The subsequent use of the FIB-4 score on the 69/73 patients in the EPQ gray zone,
where the FIB-4 was available, could rule-out significant fibrosis in 32 (9.6%) patients
and rule-in advanced fibrosis in 8 (2.4%), finally leaving only 33 (9.9%) patients
with an indeterminate fibrosis stage. This algorithm combining noninvasive EPQ liver
stiffness measurement and broadly available blood tests of fibrosis is a valuable
tool for noninvasive fibrosis risk discrimination.
In concordance with previous studies [27, 26], we noted an increase in the discrepancy
in numerical values between VCTE and EPQ above 20–25 kPa. To explore the factors impacting
the discrepancy between VCTE and EPQ, we performed a regression modeling of factors
that may impact the absolute difference between VCTE and EPQ. Next to higher VCTE-LSM
values, higher BMI and higher IQR of EPQ were significantly associated with a discrepancy
between VCTE-LSM vs. EPQ-LSM in multivariate analysis. Still, liver stiffness values
above 20 kPa would indicate advanced chronic liver disease (ACLD) using both VCTE
and EPQ, and the divergence above this range does not question the ability to detect
ACLD. However, since EPQ may not be in concordance with VCTE within high stiffness
ranges, useful cutoffs or relevant delta/changes in EPQ stiffness to monitor improvement
or worsening of liver cirrhosis/portal hypertension remain to be explored. Importantly,
EPQ was still useful for assessing the fibrosis risk in NAFLD and predicting clinical
outcomes [22 ]
[25 ]
[26 ]. Importantly, our cohort was acquired at tertiary centers, as evident from the high
proportion of patients with advanced fibrosis and cirrhosis. Therefore, the cutoffs
derived here might not be directly applicable to the primary care setting.

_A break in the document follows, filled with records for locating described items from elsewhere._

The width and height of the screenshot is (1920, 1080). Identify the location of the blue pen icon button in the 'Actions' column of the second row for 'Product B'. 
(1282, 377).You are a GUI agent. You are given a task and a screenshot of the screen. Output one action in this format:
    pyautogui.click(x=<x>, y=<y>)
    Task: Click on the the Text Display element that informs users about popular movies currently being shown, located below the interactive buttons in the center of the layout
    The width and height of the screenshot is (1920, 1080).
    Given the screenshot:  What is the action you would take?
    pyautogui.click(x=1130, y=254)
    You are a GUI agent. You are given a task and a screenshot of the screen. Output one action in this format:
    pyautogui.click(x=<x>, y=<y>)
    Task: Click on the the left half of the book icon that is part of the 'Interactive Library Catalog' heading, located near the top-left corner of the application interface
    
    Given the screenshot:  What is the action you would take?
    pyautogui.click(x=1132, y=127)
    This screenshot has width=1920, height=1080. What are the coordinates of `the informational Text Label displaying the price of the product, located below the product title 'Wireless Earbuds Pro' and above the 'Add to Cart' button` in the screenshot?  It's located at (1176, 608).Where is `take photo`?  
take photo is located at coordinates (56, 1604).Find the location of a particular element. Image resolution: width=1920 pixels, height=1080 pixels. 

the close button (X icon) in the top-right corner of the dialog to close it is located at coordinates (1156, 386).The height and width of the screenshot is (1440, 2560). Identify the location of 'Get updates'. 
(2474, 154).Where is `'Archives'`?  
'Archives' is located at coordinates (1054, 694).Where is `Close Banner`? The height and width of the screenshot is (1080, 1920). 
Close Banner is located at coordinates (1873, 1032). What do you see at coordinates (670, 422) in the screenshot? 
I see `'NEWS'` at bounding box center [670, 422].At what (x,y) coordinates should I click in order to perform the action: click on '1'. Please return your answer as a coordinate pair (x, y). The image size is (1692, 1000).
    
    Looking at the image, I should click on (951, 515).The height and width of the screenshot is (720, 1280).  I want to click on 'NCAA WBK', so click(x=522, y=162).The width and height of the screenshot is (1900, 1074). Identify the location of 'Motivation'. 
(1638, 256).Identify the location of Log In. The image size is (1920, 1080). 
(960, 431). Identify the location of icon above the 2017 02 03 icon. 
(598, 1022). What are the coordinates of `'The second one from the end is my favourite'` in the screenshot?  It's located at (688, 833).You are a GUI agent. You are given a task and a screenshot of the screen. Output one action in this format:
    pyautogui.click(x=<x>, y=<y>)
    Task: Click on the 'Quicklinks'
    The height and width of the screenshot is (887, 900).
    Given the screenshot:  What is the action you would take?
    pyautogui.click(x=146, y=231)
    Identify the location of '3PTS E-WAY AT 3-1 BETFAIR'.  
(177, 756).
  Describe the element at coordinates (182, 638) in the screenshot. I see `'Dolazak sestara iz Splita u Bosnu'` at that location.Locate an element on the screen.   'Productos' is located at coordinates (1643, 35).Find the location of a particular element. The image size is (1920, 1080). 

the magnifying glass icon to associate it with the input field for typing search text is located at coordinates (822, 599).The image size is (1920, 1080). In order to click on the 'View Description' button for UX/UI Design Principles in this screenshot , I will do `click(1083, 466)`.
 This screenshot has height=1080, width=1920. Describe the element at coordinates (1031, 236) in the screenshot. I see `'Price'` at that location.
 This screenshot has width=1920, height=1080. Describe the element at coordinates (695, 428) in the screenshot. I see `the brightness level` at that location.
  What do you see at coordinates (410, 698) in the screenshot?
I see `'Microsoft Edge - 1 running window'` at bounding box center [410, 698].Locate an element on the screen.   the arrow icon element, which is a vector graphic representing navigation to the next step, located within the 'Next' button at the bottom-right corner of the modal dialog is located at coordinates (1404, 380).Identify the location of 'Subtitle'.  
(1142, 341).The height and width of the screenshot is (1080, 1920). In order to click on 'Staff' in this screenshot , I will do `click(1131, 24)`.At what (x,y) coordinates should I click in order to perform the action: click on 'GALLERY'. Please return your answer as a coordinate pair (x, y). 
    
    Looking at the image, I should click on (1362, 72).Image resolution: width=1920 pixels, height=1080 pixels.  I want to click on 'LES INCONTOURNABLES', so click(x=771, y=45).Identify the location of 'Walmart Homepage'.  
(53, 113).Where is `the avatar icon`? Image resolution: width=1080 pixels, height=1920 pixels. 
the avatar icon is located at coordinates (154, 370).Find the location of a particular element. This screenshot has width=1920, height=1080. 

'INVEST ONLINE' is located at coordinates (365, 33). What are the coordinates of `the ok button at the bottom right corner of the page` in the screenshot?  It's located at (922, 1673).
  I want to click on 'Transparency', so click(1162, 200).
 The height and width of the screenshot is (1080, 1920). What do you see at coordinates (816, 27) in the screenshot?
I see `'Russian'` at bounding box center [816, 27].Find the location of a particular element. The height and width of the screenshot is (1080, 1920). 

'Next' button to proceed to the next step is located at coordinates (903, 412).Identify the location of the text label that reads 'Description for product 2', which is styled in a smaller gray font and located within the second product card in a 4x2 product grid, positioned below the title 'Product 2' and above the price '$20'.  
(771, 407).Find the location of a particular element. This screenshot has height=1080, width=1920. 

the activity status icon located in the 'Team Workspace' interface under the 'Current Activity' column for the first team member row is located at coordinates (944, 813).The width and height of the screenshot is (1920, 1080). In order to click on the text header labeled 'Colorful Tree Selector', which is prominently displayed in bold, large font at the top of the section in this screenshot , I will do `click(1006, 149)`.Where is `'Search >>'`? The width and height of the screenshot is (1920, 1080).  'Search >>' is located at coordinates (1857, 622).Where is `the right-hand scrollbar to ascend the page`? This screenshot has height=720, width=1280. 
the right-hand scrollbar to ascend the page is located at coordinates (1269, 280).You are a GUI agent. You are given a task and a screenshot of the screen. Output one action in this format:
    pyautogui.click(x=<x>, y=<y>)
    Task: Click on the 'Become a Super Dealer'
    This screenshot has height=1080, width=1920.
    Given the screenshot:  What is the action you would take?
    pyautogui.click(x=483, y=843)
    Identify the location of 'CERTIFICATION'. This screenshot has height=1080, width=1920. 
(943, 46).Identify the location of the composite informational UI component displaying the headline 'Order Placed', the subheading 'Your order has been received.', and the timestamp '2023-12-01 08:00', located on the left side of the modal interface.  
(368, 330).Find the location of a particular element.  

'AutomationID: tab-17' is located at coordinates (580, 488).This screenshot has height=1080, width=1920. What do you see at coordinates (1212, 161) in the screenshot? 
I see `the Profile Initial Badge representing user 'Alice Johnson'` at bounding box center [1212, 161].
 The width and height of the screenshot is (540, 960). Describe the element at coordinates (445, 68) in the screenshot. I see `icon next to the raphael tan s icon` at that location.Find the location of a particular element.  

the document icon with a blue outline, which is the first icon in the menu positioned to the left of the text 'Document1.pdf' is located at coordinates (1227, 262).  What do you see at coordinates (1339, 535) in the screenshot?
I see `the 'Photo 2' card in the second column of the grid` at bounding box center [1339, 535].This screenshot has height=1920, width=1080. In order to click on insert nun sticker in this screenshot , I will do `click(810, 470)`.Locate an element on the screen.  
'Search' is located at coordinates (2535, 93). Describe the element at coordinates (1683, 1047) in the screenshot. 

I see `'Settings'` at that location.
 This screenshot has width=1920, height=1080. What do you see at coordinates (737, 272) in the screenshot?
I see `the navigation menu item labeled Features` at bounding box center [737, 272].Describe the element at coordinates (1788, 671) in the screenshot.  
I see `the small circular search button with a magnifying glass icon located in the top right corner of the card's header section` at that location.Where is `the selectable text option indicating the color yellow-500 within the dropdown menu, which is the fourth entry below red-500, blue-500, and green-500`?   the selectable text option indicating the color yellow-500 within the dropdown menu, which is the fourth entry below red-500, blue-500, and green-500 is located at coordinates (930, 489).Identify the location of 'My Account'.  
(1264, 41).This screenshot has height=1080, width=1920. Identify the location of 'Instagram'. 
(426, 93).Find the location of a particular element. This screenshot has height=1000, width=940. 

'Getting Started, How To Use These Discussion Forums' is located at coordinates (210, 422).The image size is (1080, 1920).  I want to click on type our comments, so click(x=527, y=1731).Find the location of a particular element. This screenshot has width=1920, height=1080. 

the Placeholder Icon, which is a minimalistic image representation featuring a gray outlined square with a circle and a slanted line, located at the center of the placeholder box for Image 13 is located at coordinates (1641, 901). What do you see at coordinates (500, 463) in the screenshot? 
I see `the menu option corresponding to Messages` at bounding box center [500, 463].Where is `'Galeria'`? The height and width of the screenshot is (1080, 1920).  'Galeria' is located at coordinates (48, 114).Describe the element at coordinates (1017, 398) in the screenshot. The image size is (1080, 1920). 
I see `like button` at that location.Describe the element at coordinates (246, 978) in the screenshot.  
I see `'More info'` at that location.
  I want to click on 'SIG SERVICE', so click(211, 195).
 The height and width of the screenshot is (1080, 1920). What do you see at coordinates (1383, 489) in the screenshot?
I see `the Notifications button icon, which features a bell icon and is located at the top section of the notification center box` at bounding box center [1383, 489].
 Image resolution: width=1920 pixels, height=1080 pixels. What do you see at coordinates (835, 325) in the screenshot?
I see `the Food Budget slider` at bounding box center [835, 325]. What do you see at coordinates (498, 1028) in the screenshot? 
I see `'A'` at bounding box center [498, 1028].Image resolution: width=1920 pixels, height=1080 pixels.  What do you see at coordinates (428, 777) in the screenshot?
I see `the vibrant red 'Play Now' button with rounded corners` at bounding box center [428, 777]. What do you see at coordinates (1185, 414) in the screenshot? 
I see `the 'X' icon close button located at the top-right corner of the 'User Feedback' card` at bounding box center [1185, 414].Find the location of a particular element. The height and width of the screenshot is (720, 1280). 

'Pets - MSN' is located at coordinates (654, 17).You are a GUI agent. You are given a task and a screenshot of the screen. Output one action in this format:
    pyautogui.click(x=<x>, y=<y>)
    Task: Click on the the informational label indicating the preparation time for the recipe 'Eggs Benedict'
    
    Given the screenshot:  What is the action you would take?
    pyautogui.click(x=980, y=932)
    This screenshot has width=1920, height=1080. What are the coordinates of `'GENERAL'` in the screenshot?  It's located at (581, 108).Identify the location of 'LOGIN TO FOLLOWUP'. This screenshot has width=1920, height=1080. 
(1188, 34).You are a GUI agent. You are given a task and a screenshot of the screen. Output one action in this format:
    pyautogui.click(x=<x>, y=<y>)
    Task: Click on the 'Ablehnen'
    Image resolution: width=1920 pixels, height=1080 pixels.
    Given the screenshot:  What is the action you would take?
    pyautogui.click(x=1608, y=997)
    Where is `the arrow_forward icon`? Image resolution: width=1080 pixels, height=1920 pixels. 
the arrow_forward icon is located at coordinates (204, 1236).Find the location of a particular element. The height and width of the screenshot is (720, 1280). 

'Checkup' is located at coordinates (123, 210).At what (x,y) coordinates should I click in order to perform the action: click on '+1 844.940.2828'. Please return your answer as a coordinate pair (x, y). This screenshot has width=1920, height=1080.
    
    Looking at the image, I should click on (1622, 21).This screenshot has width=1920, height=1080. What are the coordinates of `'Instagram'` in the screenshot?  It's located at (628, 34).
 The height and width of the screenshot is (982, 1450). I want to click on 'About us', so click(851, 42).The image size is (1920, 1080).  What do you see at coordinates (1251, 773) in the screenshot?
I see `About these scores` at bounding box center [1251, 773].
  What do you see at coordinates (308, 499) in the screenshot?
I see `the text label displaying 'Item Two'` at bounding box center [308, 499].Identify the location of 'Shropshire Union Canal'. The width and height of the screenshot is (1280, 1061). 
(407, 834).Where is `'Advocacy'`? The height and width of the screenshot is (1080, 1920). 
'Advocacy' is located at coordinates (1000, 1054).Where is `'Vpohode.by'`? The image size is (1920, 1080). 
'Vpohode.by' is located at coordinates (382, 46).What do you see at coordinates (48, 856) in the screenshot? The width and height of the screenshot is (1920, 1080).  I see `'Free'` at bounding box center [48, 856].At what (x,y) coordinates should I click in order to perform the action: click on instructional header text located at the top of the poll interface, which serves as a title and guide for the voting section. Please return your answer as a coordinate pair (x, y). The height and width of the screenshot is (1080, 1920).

VCTE has been found to have lower sensitivity and specificity in NAFLD-associated
fibrosis for distinguishing lower fibrosis stages [27 ]. Subsequently, using VCTE as a reference standard for fibrosis staging may have
led to overly optimistic results since VCTE and EPQ are based on the same diagnostic
principle (i.e., elastography), which may indicate a higher concordance as compared
to using liver biopsy as a reference. Furthermore, fibrosis staging by VCTE is not
regarded as the gold standard, and thus, the comparator of VCTE-based LSM represents
a limitation of this study. However, by using VCTE as a reference standard, we ensured
that the results of EPQ-based LSM could be assessed in the context of VCTE as the
currently most widely used liver stiffness measurement technique. In addition, this
strategy also allowed us to recruit a larger number of NAFLD patients.
Ultimately, the EPQ cutoffs identified in our study only suggest the risk of having
the respective NAFLD-associated fibrosis stages. However, a previous study using histopathological
evaluation of liver biopsy – as the (imperfect) diagnostic gold standard – reported
similar cutoff values for fibrosis staging as in our study [21 ], which suggests the validity of our EPQ NAFLD fibrosis stage cutoffs. Importantly,
in our diagnostic algorithm, we specifically focused on the clinically relevant questions
of ruling out significant fibrosis and ruling in advanced fibrosis/ cirrhosis.
Future studies on the utility of EPQ to assess the risk of compensated advanced chronic
liver disease (cACLD) – validated by the diagnostic gold standards, i.e., varices
detection by endoscopy, HVPG ≥6 mmHg, or liver biopsy showing F3/F4 fibrosis – are
desirable.
In conclusion, this prospective, multinational study showed an excellent diagnostic
accuracy of EPQ-pSWE liver stiffness measurements for assessing fibrosis risk in a
large cohort of NAFLD patients. We found a divergence between absolute values of VCTE
and EPQ, which monotonously increases above 20 kPa, but does not impact the ability
of EPQ to stratify NAFLD fibrosis risk. Importantly, we provide optimized EPQ cutoffs
to rule-in and rule-out significant fibrosis, advanced fibrosis, and cirrhosis in
patients with NAFLD in daily clinical practice.